Yes, there are such languages. Many of them.
In fact, this feature is pretty much the definition of an array language or vector language. Examples of array and vector languages include, but are not limited to, the APL family of languages with its successors, derivatives and cousins (E.g. APL, J, K) and pretty much all mathematical and statistical languages such as Mathematica, MATLAB, Octave, R, and S.
Fortran 90 and Ada also have this feature, as does Fortress.
Interestingly, many modern CPUs also support vector programming, e.g. the x86 architecture with the MMX, SSE, SSE2, SSE3 (Intel) and 3DNow! (AMD) instruction sets, the POWER and PowerPC architectures with the VMX and AltiVec instruction sets, Sparc, MIPS, even ARM.
The Cω language by Microsoft Research has the concept of streams (roughly similar to
IEnumerable). Streams pretty much work exactly as you describe. Here's an example from the Cω documentation (emphasis mine):
A key programming feature of Cω is generalized member access: the familiar 'dot' operator is now much more powerful.

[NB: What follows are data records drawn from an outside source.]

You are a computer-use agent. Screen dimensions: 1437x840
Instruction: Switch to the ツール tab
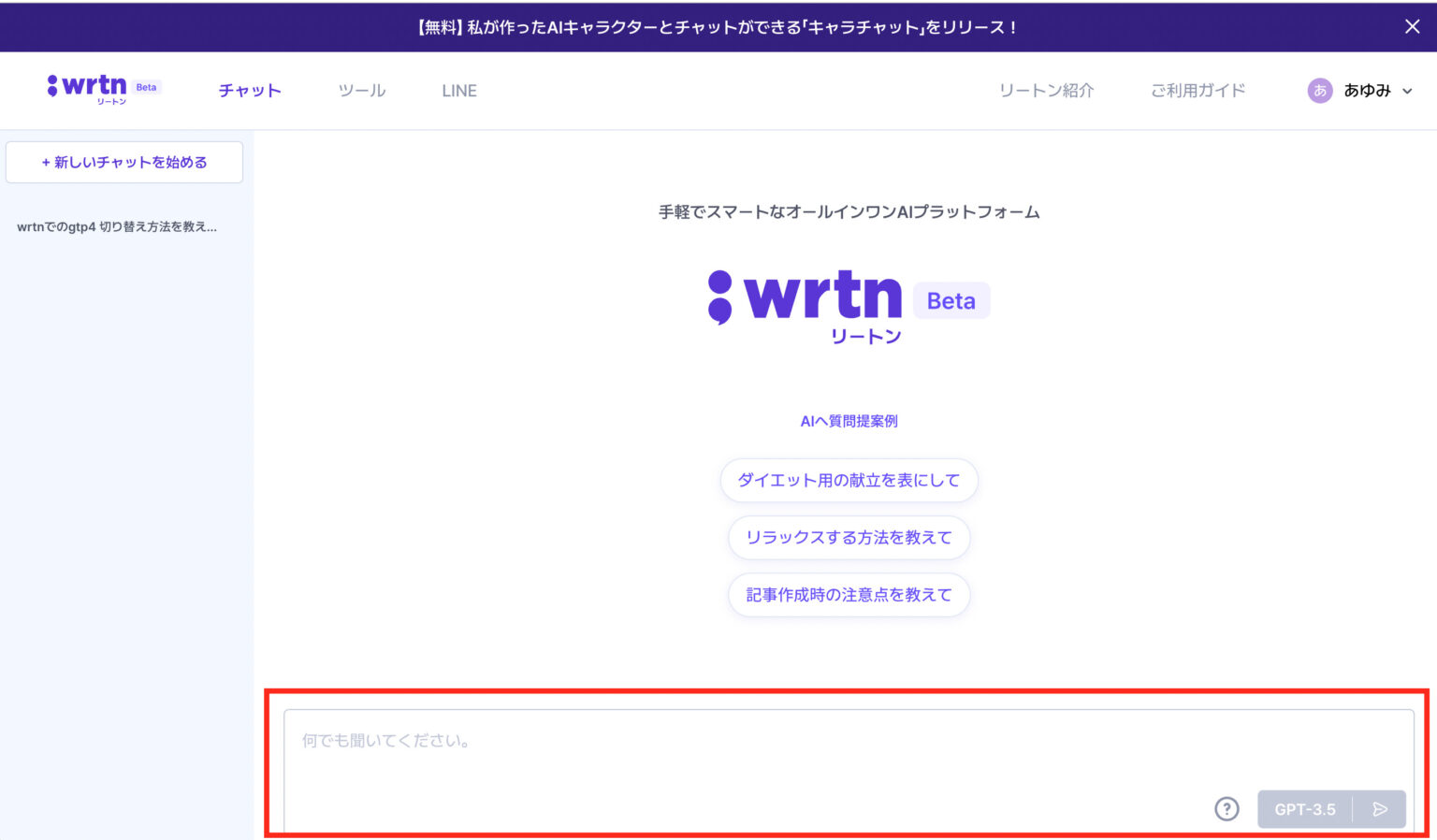pos(361,90)
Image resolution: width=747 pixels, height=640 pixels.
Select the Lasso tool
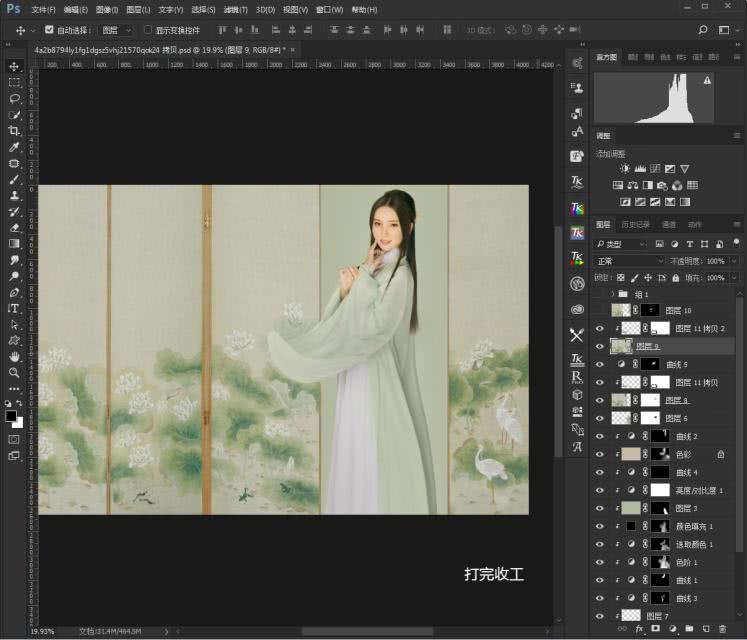coord(14,99)
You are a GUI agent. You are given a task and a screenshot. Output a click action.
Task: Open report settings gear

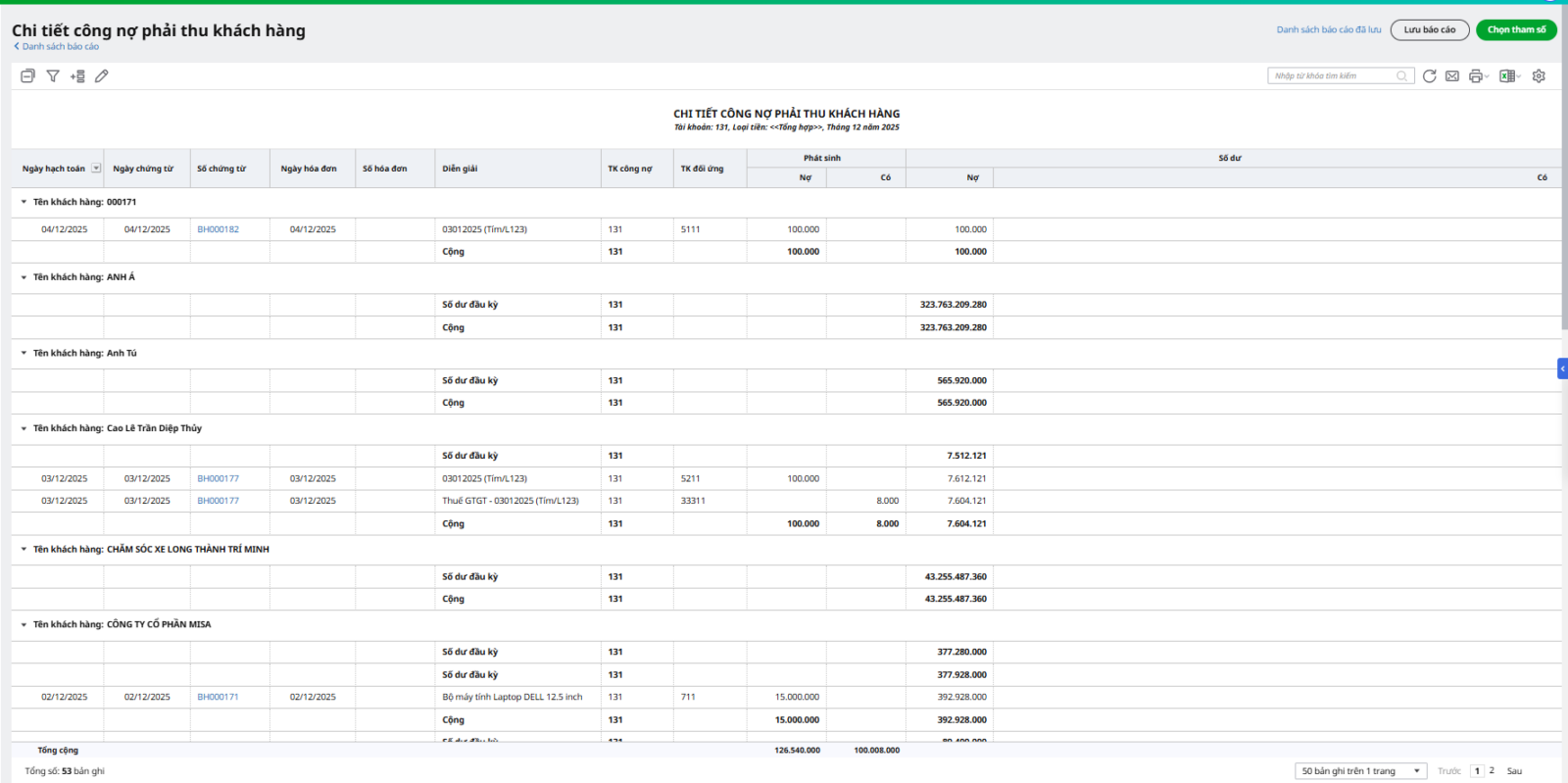pyautogui.click(x=1539, y=75)
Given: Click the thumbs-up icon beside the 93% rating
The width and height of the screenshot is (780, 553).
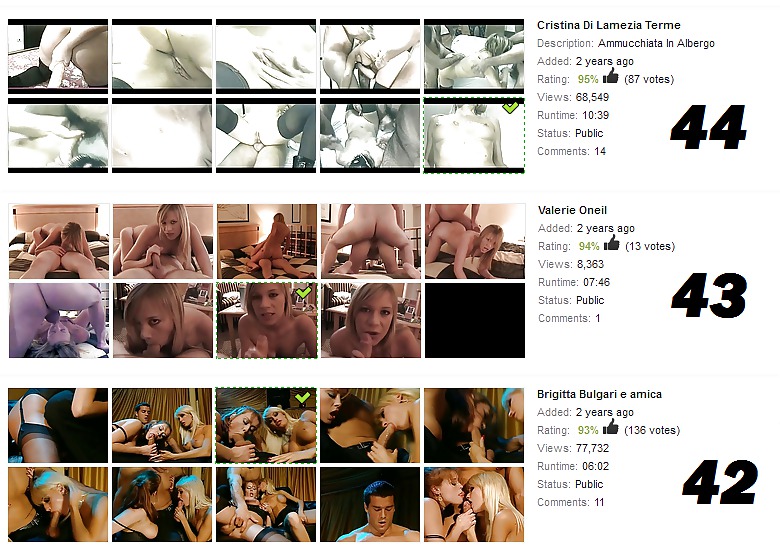Looking at the screenshot, I should (x=610, y=429).
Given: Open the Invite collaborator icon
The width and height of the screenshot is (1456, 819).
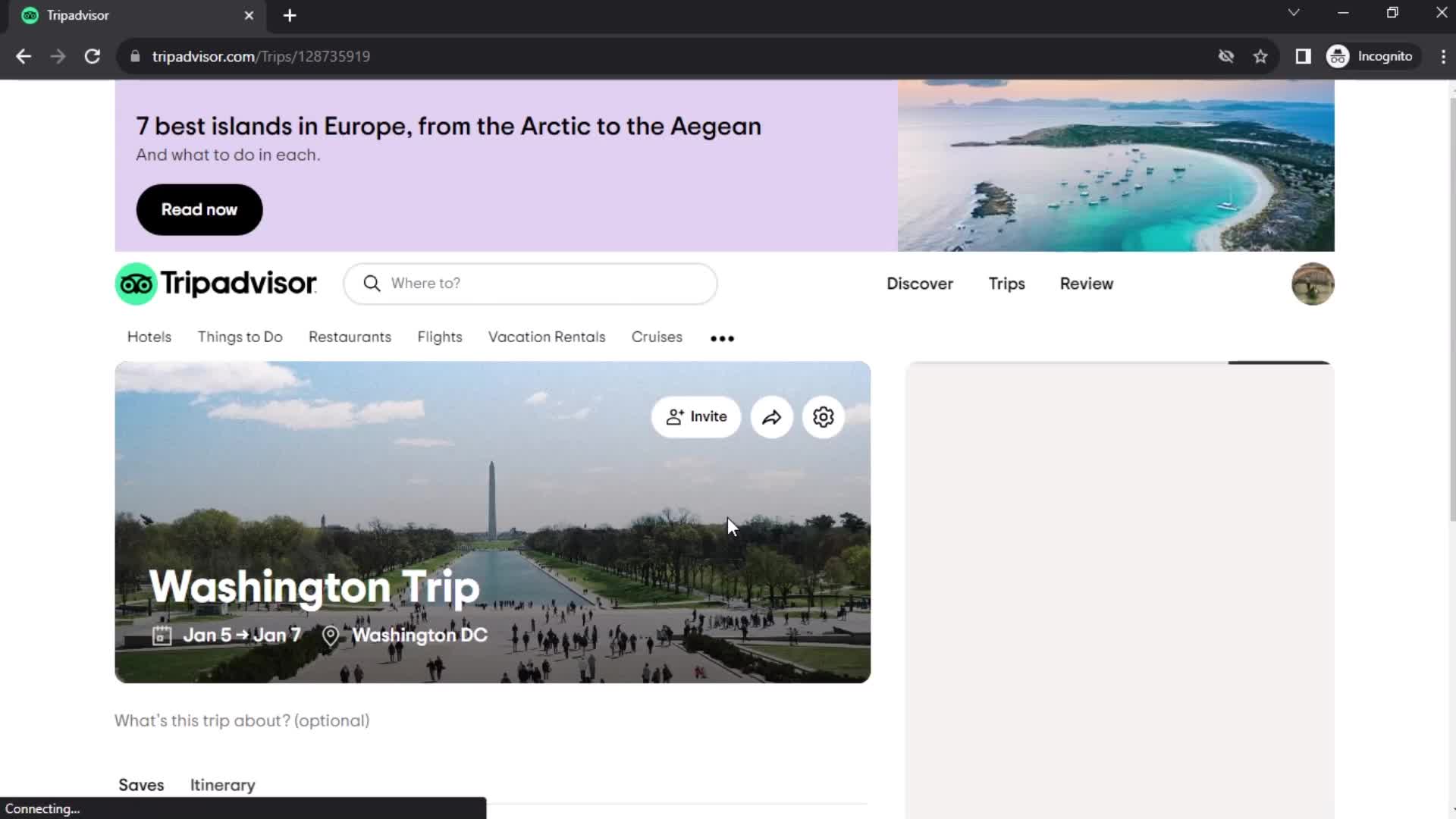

Thus if the receiver is a stream, then the member access is mapped over the elements, e.g.
zones.ToString() implicitly maps the method call over the elements of the stream
zones and returns a value of type
string*. This feature significantly reduces the burden on the programmer.
A very interesting property of this kind of programming is that it not only allows you to semantically think of "applying an operation to all elements at once", it also allows the language implementor to implement it by literally applying an operation to all elements at once, IOW in parallel.